Last year, Washington and Seoul canceled the combined air exercise known as Vigilant Ace amid a diplomatic thaw with the North, which considers them a rehearsal for invasion.
The denuclearization talks have stalled since the collapse of a second summit between US President Donald Trump and North Korea’s leader Kim Jong-un in Vietnam in February.
According to the Wednesday's statement, Pyongyang has a "feeling of betrayal" as it had taken measures to calm the US’ concerns but that Washington had failed to reciprocate.
Trump and Kim met for the first time in Singapore in June 2018. Based on a joint statement that was adopted following the summit, the two sides agreed to work toward denuclearization, but that agreement, made in a written document, was broadly worded and the details of such cooperation remain to be worked out.
Following that agreement, Pyongyang took several steps toward denuclearization.
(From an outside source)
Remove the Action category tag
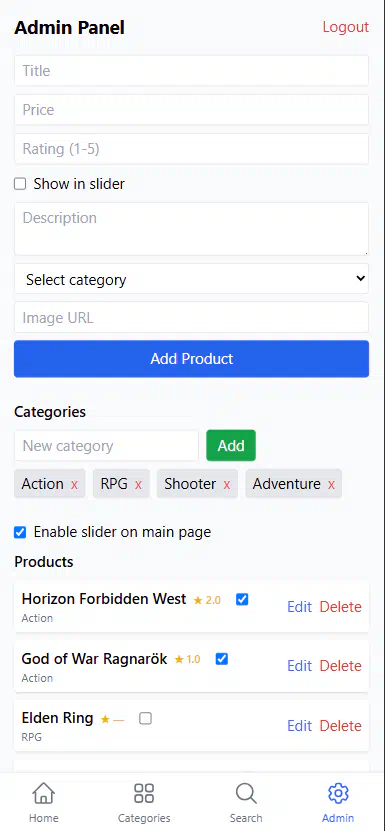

It demolished at least one nuclear test site and agreed to allow international inspectors into a missile engine test facility.
But diplomacy snagged as the US refused to reciprocate unilateral North Korean steps. And later, the country’s leader indicated that Pyongyang would resume its nuclear and missile tests.
North Korean and US officials held talks in October for the first time since Trump and Kim agreed in June to reopen denuclearization negotiations, but they broke down, with North Korea's envoy saying the United States failed to show flexibility.
North Korea’s leader Kim has already set the end of 2019 as the deadline for achieving progress in the stalled talks.